═════ Отрывок ═════

С величайшим трудом удалось набрать из гарнизона четырнадцать человек, чтобы итти с капитаном Нельсоном до Ипото и взять оттуда двенадцать вьюков нашего багажа, которого до сих пор не успели захватить. Но только что мы хотели выступить, как несчастного капитана опять забила лихорадка и на руке у него появилась какая-то страшная опухоль, — пришлось на этот короткий поход заменить его доктором Пэрком.
Моя верная собачка Ренди, которая так бодро вынесла труды двойного похода на Ньянцу и оказала нам такую неожиданную услугу в трудную минуту жизни, сделалась всеобщей любимицей, хотя никогда не дозволяла ни одному занзибарцу подойти ко мне, не поворчав на него. Желая избавить ее от утомительного похода более чем в полторы тысячи километров, я поручил ее попечениям лейтенанта Стэрса и оставил в форте. Но бедная собака не поняла моих добрых намерений, — с той минуты, как я ушел, она не захотела принимать пищи и на третий день околела с горя.
Я тщательно обдумал состояние форта, численность гарнизона, смышленость коменданта, т. е. лейтенанта Стэрса, у которого помощниками состояли капитан Нельсон и доктор Пэрк. Зная, что у них остается шестьдесят ружей и громадное количество боевых припасов, я был убежден, что укрепление может выдержать нападение каких угодно дикарей, как бы ни была велика их численность. Две трети окружности форта были окопаны глубоким рвом. На каждом из углов выведен высокий помост, прочно загороженный, к которому нельзя подойти снаружи ближе как на ружейный выстрел, а помосты (или башни) соединены между собою крепким частоколом, извне окруженным земляною насыпью, а изнутри надежным приступком. Все главные пути к форту также загорожены; гарнизон помещался в селении, расположенном со стороны форта не окопанной рвом, жилища расположены были треугольником, дабы маскировать подходы к форту. Днем неприятель не мог подойти незамеченным ближе как на 150 м от укрепления, по ночам довольно было десяти часовых, чтобы караулить от нечаянного нападения или от пожара.

═════ Данные ═════

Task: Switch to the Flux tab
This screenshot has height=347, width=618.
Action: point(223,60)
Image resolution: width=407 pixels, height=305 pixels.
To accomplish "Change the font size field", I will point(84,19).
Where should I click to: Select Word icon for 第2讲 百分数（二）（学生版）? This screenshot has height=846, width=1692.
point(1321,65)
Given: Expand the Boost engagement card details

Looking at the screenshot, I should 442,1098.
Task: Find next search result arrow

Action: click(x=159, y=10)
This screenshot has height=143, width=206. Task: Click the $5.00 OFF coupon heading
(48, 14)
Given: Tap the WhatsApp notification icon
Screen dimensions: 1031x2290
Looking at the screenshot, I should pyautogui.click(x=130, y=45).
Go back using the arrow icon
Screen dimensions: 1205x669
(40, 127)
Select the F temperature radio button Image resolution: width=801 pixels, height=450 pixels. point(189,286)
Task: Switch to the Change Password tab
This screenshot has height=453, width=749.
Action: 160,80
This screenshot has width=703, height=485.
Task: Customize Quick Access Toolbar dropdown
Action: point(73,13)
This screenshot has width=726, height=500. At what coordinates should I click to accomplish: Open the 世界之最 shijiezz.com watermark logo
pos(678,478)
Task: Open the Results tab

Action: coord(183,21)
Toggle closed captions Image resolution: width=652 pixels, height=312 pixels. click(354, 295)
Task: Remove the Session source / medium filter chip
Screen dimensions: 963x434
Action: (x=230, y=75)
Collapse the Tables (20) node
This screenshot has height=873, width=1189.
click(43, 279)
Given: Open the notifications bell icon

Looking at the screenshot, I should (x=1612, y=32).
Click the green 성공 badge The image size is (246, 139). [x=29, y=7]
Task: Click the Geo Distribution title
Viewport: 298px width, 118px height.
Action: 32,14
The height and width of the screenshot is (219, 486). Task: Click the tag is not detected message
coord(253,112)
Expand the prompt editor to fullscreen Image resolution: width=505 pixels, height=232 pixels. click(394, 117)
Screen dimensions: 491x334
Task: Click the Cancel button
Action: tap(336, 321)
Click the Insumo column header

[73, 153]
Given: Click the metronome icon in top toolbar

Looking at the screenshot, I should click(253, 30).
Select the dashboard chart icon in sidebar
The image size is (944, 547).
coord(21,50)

═════

**Список заданий**:
1: Выпишите из отрывка всё, начиная со слов «Моя верная собачка» и до слов «околела с горя.» включительно.
2: Ответьте по отрывку:
(а) Сколько человек удалось набрать из гарнизона для похода до Ипото?
(б) На какой день собака Ренди околела?
(в) Сколько ружей оставалось у гарнизона форта?
Записи к отрывку никак не относятся.

**Ответы**:
1:
Моя верная собачка Ренди, которая так бодро вынесла труды двойного похода на Ньянцу и оказала нам такую неожиданную услугу в трудную минуту жизни, сделалась всеобщей любимицей, хотя никогда не дозволяла ни одному занзибарцу подойти ко мне, не поворчав на него. Желая избавить ее от утомительного похода более чем в полторы тысячи километров, я поручил ее попечениям лейтенанта Стэрса и оставил в форте. Но бедная собака не поняла моих добрых намерений, — с той минуты, как я ушел, она не захотела принимать пищи и на третий день околела с горя.

2:
(а) Четырнадцать человек.
(б) На третий день.
(в) Шестьдесят ружей.